*Exercise instructions:* Only the last stretch of the records is wanted: restate word for word the line with "[E-Mail] (70, 1617)" and every line after it.

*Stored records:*
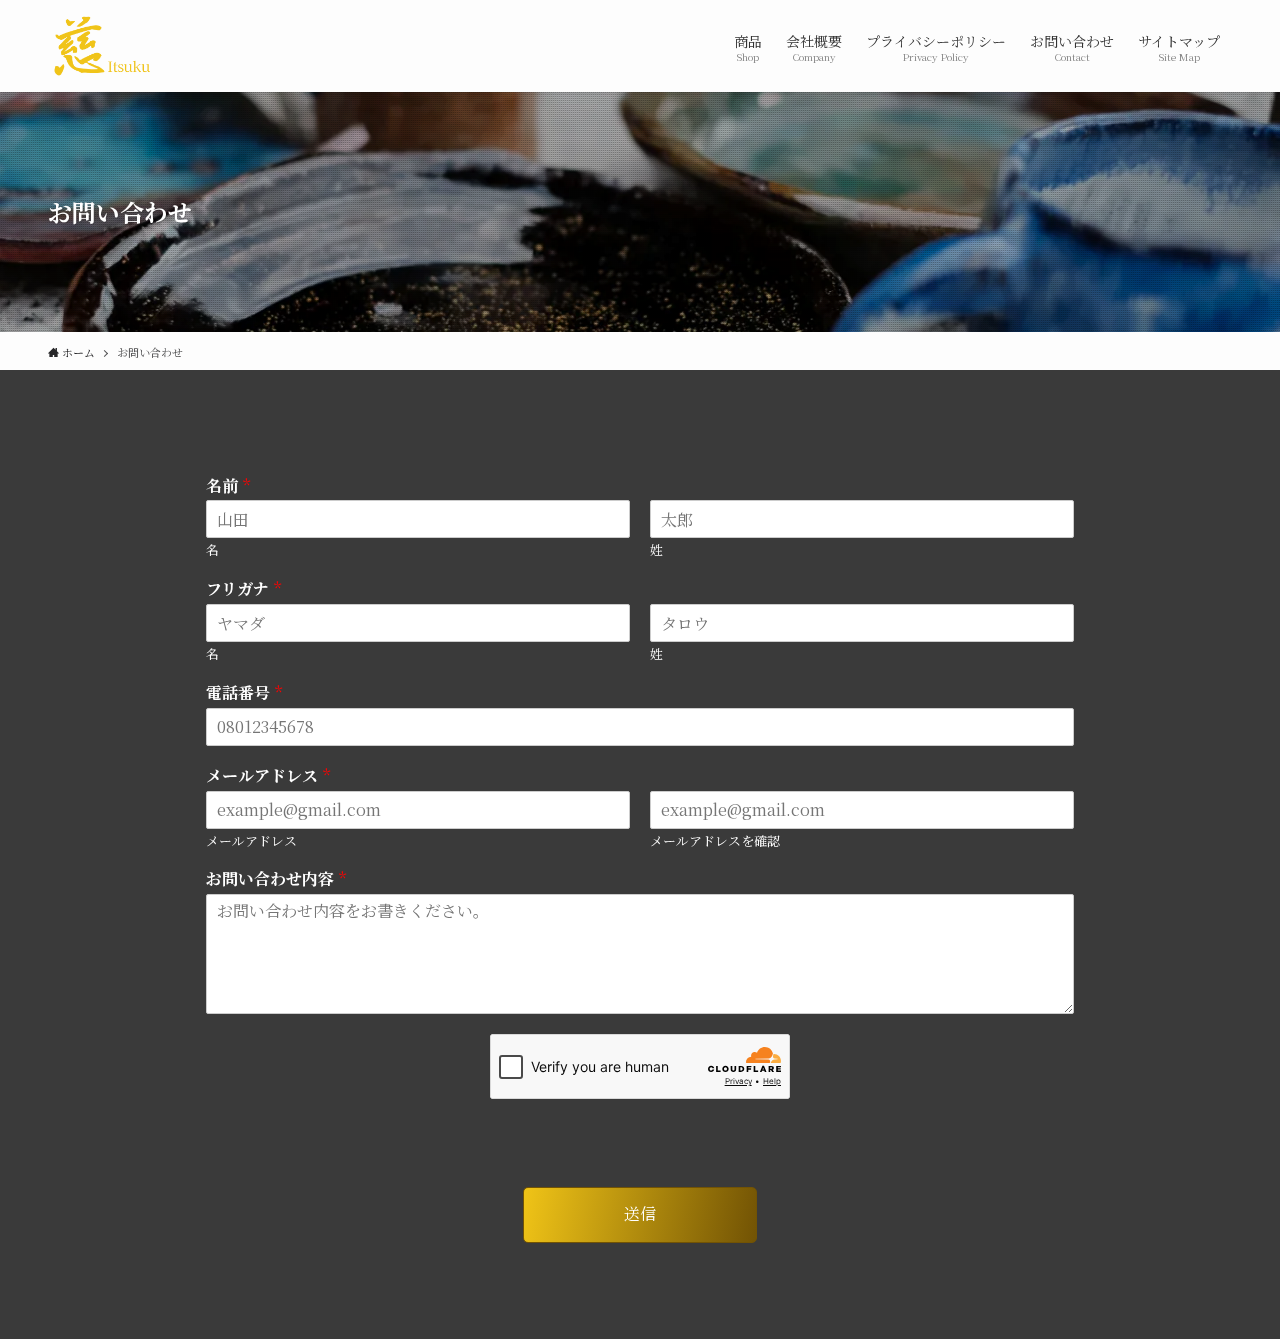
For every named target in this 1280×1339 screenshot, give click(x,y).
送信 (640, 1213)
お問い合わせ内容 (276, 879)
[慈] (101, 46)
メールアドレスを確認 (715, 841)
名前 (228, 486)
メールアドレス (268, 776)
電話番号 (244, 693)
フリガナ (243, 589)
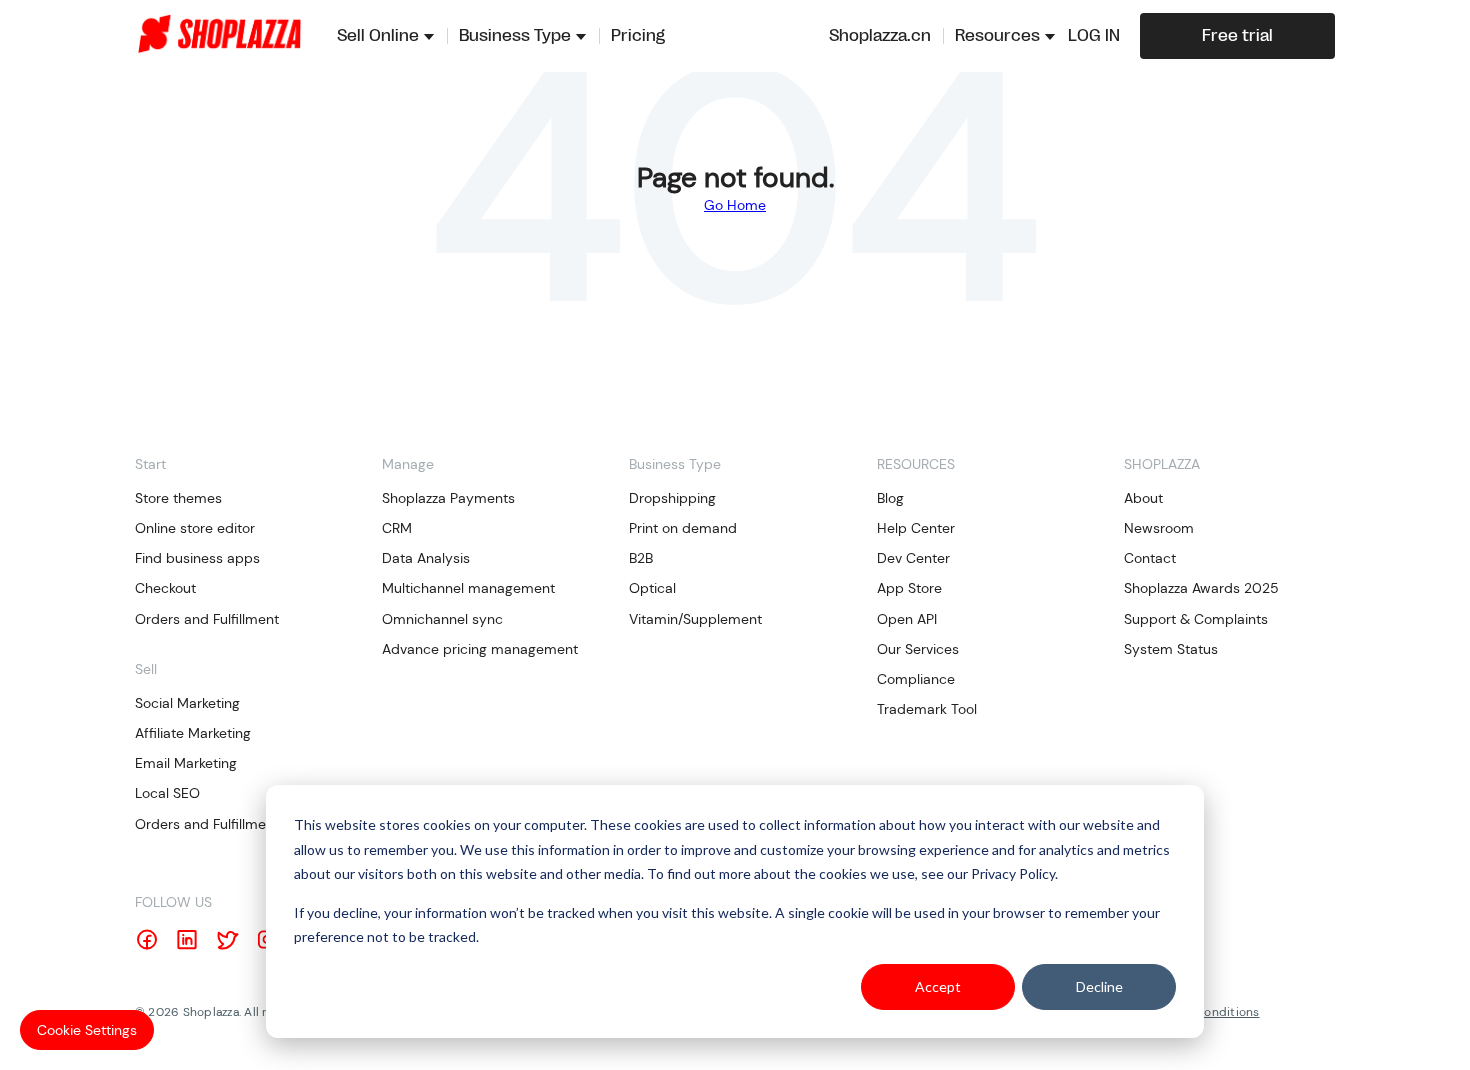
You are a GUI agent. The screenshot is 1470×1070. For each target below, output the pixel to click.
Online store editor (195, 528)
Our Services (918, 649)
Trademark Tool (927, 709)
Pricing (638, 36)
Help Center (916, 528)
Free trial (1237, 36)
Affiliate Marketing (193, 733)
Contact (1150, 558)
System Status (1171, 649)
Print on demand (683, 528)
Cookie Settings (87, 1030)
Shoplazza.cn (880, 36)
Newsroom (1159, 528)
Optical (652, 588)
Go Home (735, 205)
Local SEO (167, 793)
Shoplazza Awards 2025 (1201, 588)
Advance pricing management (480, 649)
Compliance (916, 679)
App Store (909, 588)
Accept (938, 986)
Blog (890, 498)
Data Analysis (426, 558)
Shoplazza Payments (448, 498)
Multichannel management (468, 588)
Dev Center (913, 558)
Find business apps (197, 558)
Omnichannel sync (442, 619)
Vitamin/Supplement (695, 619)
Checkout (165, 588)
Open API (907, 619)
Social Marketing (187, 703)
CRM (397, 528)
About (1143, 498)
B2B (641, 558)
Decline (1099, 986)
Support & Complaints (1196, 619)
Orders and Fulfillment (207, 619)
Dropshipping (672, 498)
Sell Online (378, 36)
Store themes (178, 498)
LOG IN (1094, 36)
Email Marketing (186, 763)
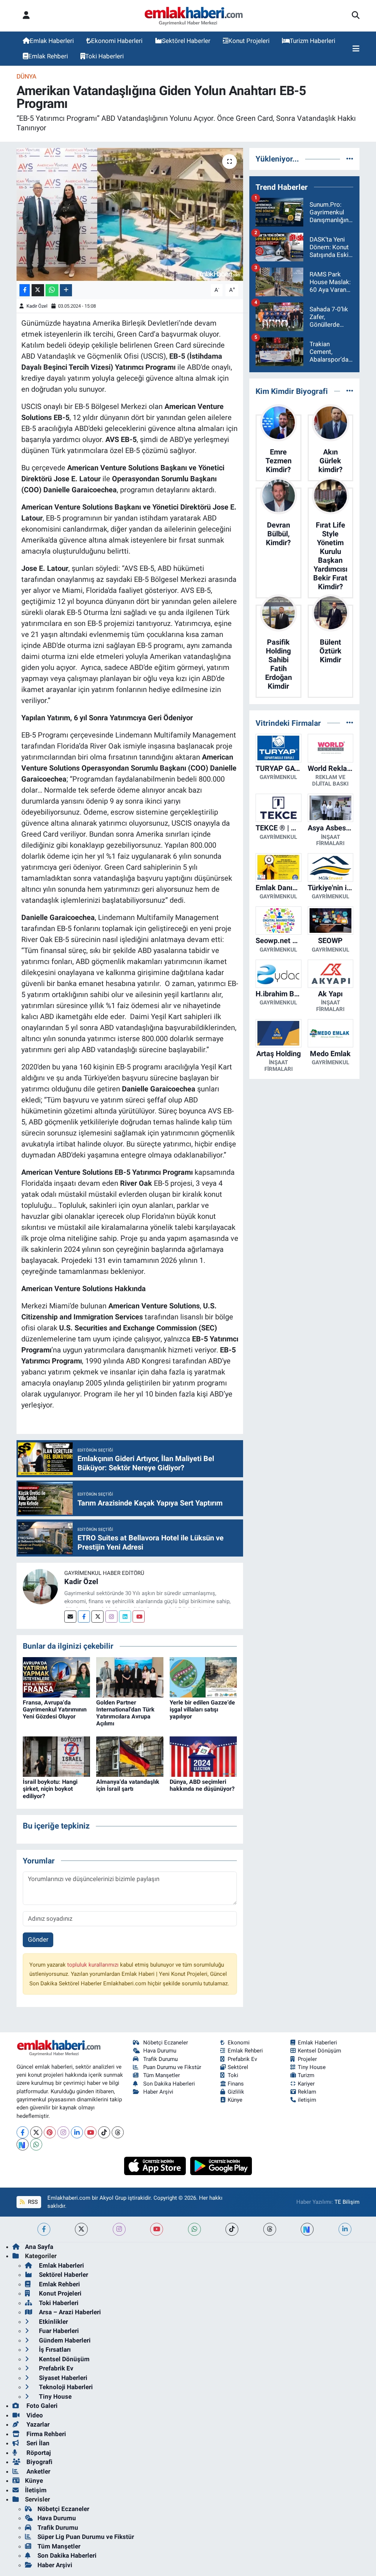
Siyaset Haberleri (62, 2377)
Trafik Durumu (160, 2059)
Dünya (26, 76)
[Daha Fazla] (66, 290)
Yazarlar (37, 2424)
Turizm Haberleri (312, 40)
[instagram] (119, 2229)
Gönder (38, 1939)
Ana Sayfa (39, 2246)
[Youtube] (139, 1617)
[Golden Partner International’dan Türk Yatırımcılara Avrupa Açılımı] (129, 1676)
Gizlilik (236, 2091)
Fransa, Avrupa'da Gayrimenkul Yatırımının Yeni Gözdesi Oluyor (55, 1709)
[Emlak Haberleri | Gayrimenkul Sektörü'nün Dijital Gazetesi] (194, 15)
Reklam (307, 2091)
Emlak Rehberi (48, 56)
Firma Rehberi (45, 2434)
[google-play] (221, 2165)
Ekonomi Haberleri (116, 40)
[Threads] (118, 2132)
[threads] (269, 2229)
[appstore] (156, 2165)
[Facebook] (84, 1617)
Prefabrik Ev (242, 2059)
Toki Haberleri (104, 56)
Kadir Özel (36, 306)
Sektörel (238, 2067)
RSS (32, 2202)
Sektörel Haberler (186, 40)
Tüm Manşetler (161, 2075)
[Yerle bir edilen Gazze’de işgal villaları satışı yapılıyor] (203, 1676)
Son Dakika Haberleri (169, 2083)
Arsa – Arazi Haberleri (69, 2312)
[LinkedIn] (77, 2132)
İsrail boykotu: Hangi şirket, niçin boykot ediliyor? (50, 1788)
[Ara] (355, 16)
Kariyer (306, 2083)
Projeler (307, 2059)
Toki (233, 2075)
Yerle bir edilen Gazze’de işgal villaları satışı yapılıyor (202, 1709)
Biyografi (39, 2462)
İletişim (36, 2490)
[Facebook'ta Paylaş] (24, 290)
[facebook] (43, 2229)
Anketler (37, 2471)
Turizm (306, 2075)
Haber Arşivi (158, 2091)
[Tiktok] (104, 2132)
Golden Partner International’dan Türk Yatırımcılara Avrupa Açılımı (125, 1713)
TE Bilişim (347, 2202)
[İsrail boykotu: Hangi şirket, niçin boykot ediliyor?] (56, 1756)
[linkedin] (345, 2229)
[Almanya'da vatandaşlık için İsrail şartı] (129, 1756)
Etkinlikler (52, 2321)
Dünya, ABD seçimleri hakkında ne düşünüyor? (202, 1785)
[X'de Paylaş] (38, 290)
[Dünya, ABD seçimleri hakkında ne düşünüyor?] (203, 1756)
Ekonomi (239, 2042)
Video (34, 2415)
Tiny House (312, 2067)
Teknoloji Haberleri (65, 2387)
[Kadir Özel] (40, 1586)
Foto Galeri (41, 2405)
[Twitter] (97, 1617)
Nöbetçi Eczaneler (165, 2042)
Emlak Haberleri (52, 40)
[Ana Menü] (355, 49)
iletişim (307, 2100)
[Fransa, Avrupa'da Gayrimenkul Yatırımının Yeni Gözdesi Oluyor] (56, 1676)
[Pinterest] (50, 2132)
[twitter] (81, 2229)
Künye (235, 2100)
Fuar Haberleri (58, 2330)
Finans (236, 2083)
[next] (307, 2229)
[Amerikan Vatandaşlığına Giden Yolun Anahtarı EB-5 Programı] (130, 214)
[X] (36, 2132)
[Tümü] (349, 158)
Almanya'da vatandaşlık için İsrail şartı (127, 1785)
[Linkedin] (125, 1617)
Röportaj (38, 2452)
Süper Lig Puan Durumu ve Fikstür (85, 2536)
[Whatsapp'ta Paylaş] (52, 290)
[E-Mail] (70, 1617)
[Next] (23, 2144)
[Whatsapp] (36, 2144)
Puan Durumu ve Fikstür (172, 2067)
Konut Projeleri (249, 40)
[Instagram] (111, 1617)
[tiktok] (231, 2229)
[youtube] (156, 2229)
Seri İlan (37, 2443)
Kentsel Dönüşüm (319, 2050)
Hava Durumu (159, 2050)
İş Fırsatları (54, 2349)
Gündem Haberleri (64, 2340)
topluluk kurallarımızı (93, 1964)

*Answer to the problem:*
[E-Mail] (70, 1617)
[Next] (23, 2144)
[Whatsapp] (36, 2144)
Puan Durumu ve Fikstür (172, 2067)
Konut Projeleri (249, 40)
[Instagram] (111, 1617)
[tiktok] (231, 2229)
[youtube] (156, 2229)
Seri İlan (37, 2443)
Kentsel Dönüşüm (319, 2050)
Hava Durumu (159, 2050)
İş Fırsatları (54, 2349)
Gündem Haberleri (64, 2340)
topluluk kurallarımızı (93, 1964)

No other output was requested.